#### [Source document]
───
The picture that is starting to emerge is that, similar to snus, e-cigarettes could play a positive part in tobacco-related harm reduction. Kozlowski and colleagues say that even if there is a small gateway effect, it is swamped by the overall trend toward less smoking.

“The persistent focus on the potential risks to kids has caused adults’ understanding of the risks of e-cigarettes to worsen over time,” adds Kenneth Warner, Kozlowki’s co-author. “This is likely discouraging adult smokers from using e-cigarettes as a smoking-cessation tool.”

One objective of regulation is to minimize product risks. “The public deserves accurate information on the health risks of e-cigarettes versus cigarettes,” says Kozlowski. “From the best evidence to date, e-cigarettes are much less dangerous than cigarettes. The public has become confused about this.”

While confusion reigns, it may prove hard to realize fully the significant potential public health benefits of e-cigarettes.

 

Legal challenges against the EU snus ban

In July 2016, Swedish Match—the main manufacturer of Swedish snus—brought a challenge in the U.K. High Court against provision in the U.K. Tobacco and Related Products Regulations 2016 that prohibits the sale or supply of “tobacco for oral use,” including snus. The key legal arguments raised by Swedish Match are that the law discriminates against snus compared with cigarettes and lower-risk nicotine products (including e-cigarettes), that the ban is disproportionate, that it violates the EU principle of subsidiarity in removing national regulatory discretion and imposing a uniform regulatory outcome regardless of the individual circumstances of member states, that it breaches the duty to give reasons for the ban, and that it is an unjustified restriction on the free movement of goods.
───
#### [Supplied data]
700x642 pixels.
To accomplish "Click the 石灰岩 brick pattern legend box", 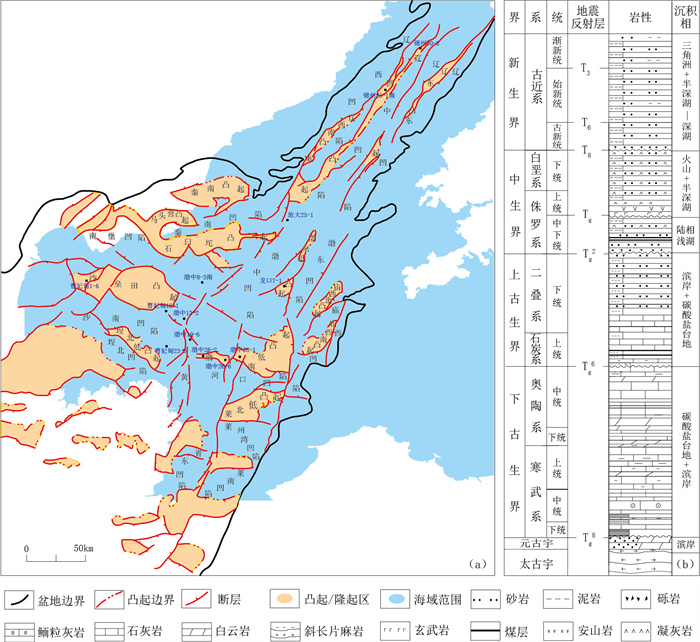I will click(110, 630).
───
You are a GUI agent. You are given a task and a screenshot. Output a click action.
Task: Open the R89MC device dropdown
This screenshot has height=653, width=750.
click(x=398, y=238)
───
#### [Instructions]
1) For each statement, say whether the passage on e-cigarettes and snus agrees with it, answering yes or no and quoting the words of the passage that decide it: (a) Swedish Match brought its challenge in the U.K. High Court in July 2016. (b) Kozlowski says e-cigarettes are about as dangerous as cigarettes. (c) Kozlowski and colleagues say any small gateway effect outweighs the overall trend toward less smoking.
2) According to the passage on e-cigarettes and snus, which regulations contain the provision that Swedish Match challenged?
3) Carry on the passage on e-cigarettes and snus from its last sentence.
The entries are separate material and are not part of the passage on e-cigarettes and snus.

#### [Exercise responses]
1)
(a) Yes: "In July 2016, Swedish Match—the main manufacturer of Swedish snus—brought a challenge in the U.K. High Court"
(b) No: "From the best evidence to date, e-cigarettes are much less dangerous than cigarettes."
(c) No: "it is swamped by the overall trend toward less smoking."

2) The U.K. Tobacco and Related Products Regulations 2016.

3)
The New Nicotine Alliance (NNA) is acting as a third party in the public interest. The NNA argues that the ban is disproportionate and contravenes the right to a high level of health protection. Significantly, for the first time in a challenge against U.K. (and EU) tobacco legislation, the NNA argues that the ban infringes human rights. The NNA argues that the ban contravenes the EU Charter of Fundamental Rights vis-a-vis Article 1, “Human dignity”; Article 7, “Respect for private and family life”; and Article 35, “Health care.” The NNA argues that the ban is contrary to Articles 1 and 7 because it limits smokers’ choice of safer alternatives by excluding a product that is “significantly less harmful to health than cigarettes.” Article 35 stipulates that a high level of human health protection shall be ensured in the EU policies and activities. The NNA argues that the snus ban is inappropriate as it prevents smokers from having access to a safer product and is an unsuitable means for achieving a high level of health protection.

Progress

On Jan. 26, the U.K. High Court agreed that there was a case for a review of the legislation and granted the NNA permission to intervene. Because the U.K. Tobacco and Related Products Regulations 2016 implement the Tobacco Products Directive, the case was referred to the European Court of Justice (ECJ). According to Gerry Stimson, chair of the NNA, the ECJ has now sent out the case for comment to EU member states; the European Commission, Parliament and Council; and the European Free Trade Association states. These parties may comment on the case, with comments to be received by July 7. The case will be heard in Luxembourg at the end of the year or the beginning of next year.

Implications

The ECJ ruling will apply across the EU, not just in the U.K. Referrals to the ECJ are uncommon; to get this far is a significant achievement. The NNA has, for the first time in the field of challenges to tobacco control, based a challenge on rights to autonomy and the right to health. —M.M.